━━━━━ Data extract ━━━━━
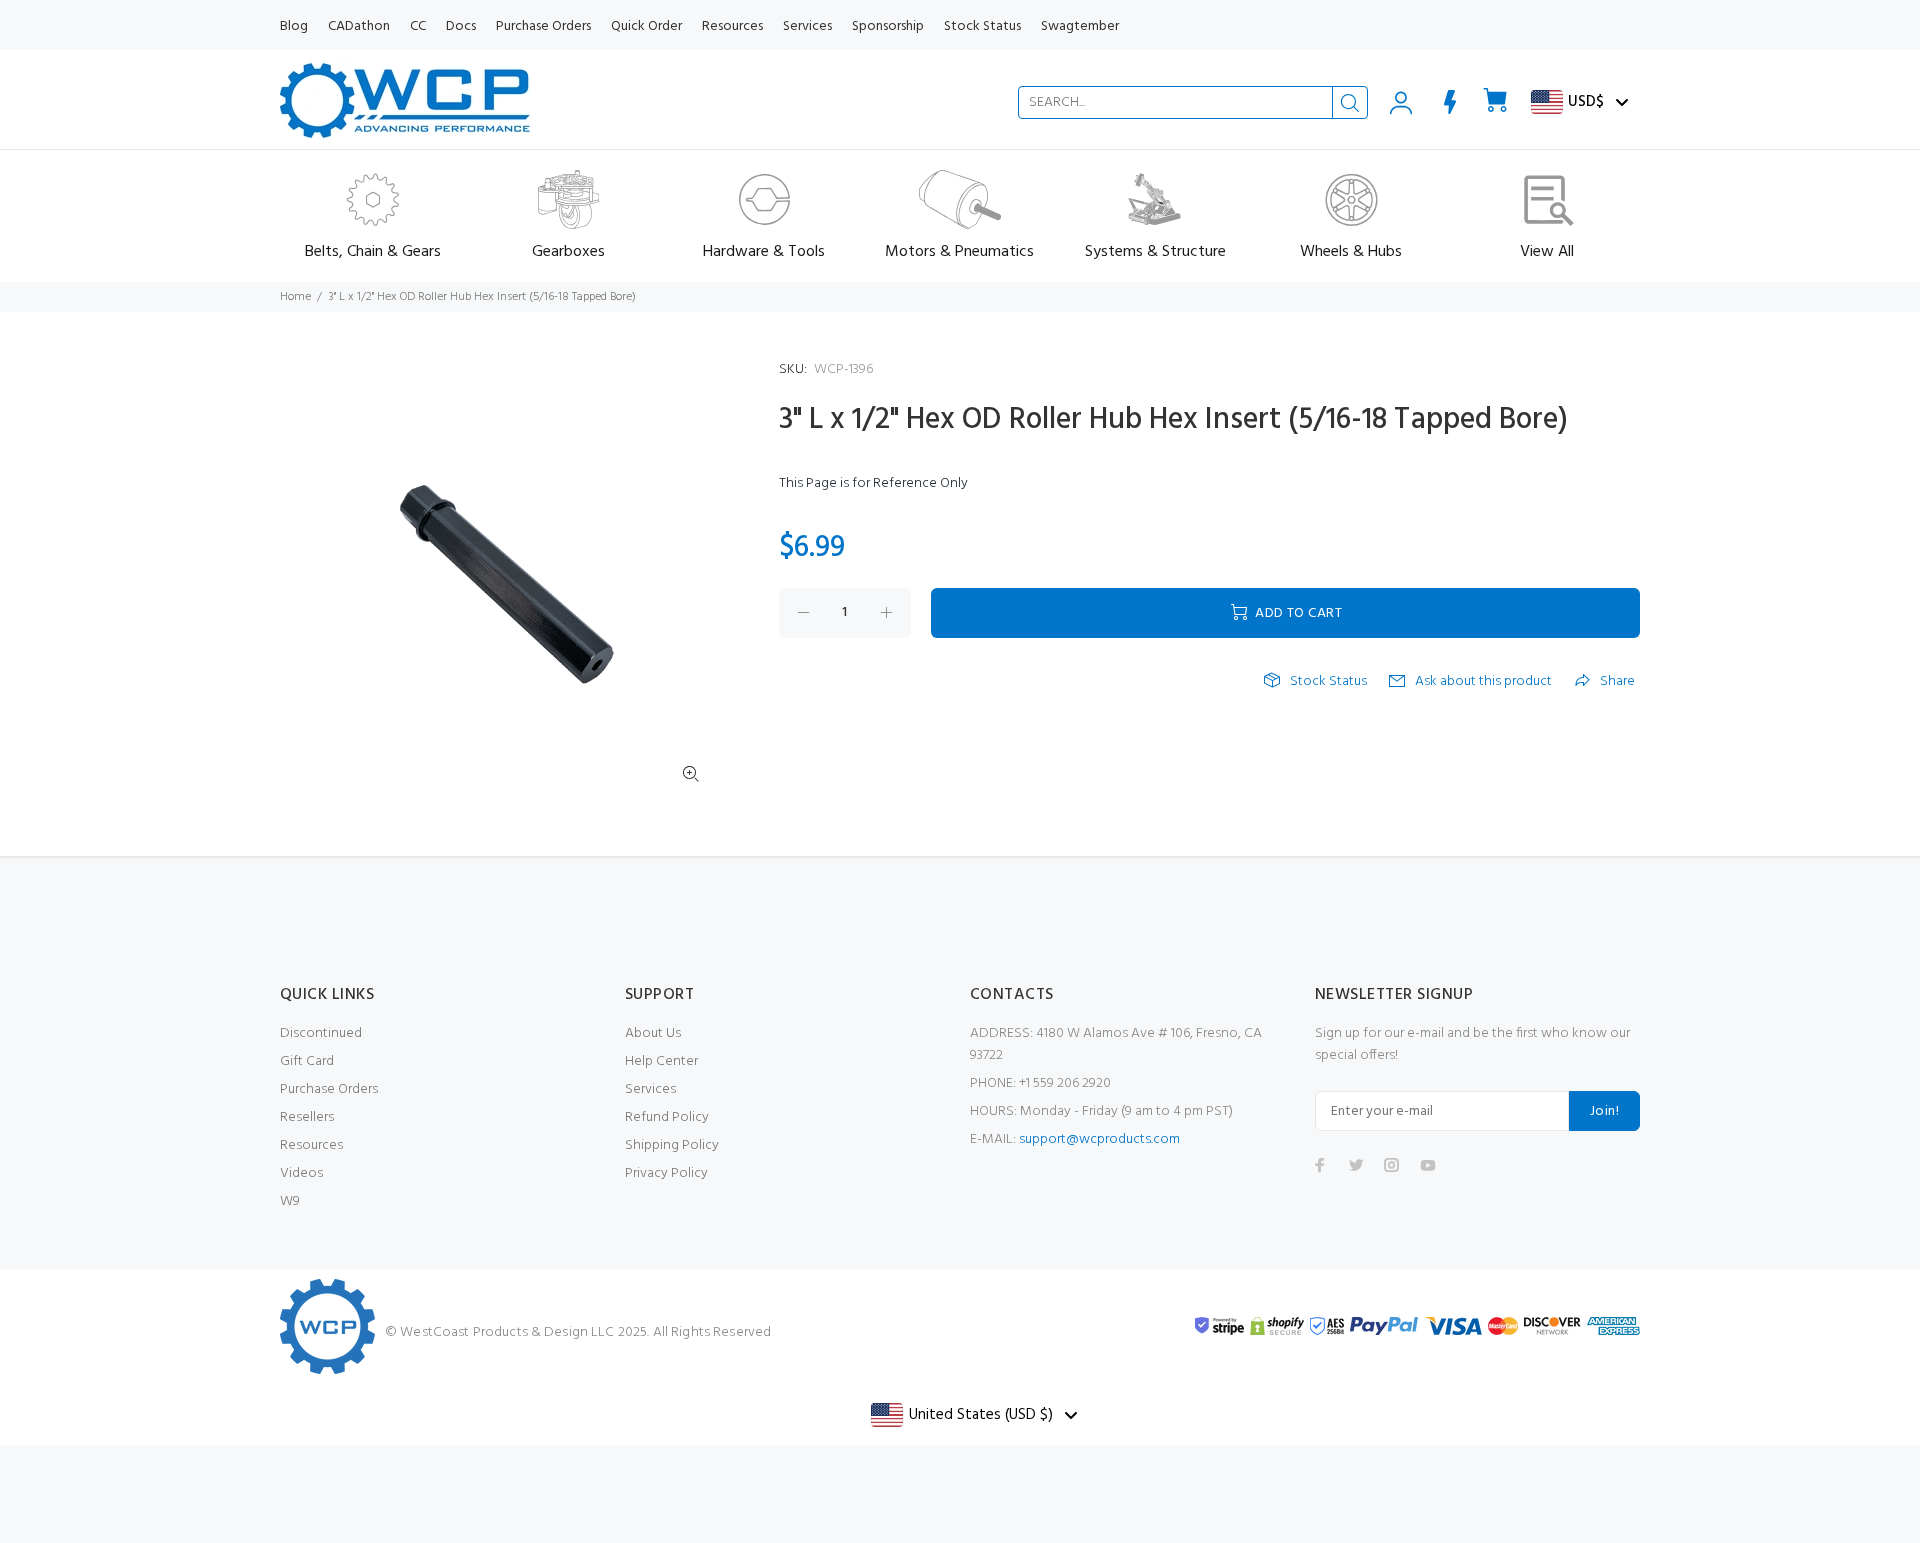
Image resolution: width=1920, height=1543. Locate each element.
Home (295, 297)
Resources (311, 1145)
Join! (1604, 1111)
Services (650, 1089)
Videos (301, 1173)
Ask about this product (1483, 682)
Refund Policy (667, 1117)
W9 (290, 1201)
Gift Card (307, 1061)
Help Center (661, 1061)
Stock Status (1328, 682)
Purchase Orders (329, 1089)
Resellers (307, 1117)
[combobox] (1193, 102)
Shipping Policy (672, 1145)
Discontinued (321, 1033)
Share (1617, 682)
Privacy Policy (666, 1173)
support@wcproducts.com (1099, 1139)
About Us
━━━━━
:: Task to carry out ::
What you copy out must be exactly the lines from the line containing "[combobox] (1193, 102)" through the end of the records.

:: Final answer ::
[combobox] (1193, 102)
Shipping Policy (672, 1145)
Discontinued (321, 1033)
Share (1617, 682)
Privacy Policy (666, 1173)
support@wcproducts.com (1099, 1139)
About Us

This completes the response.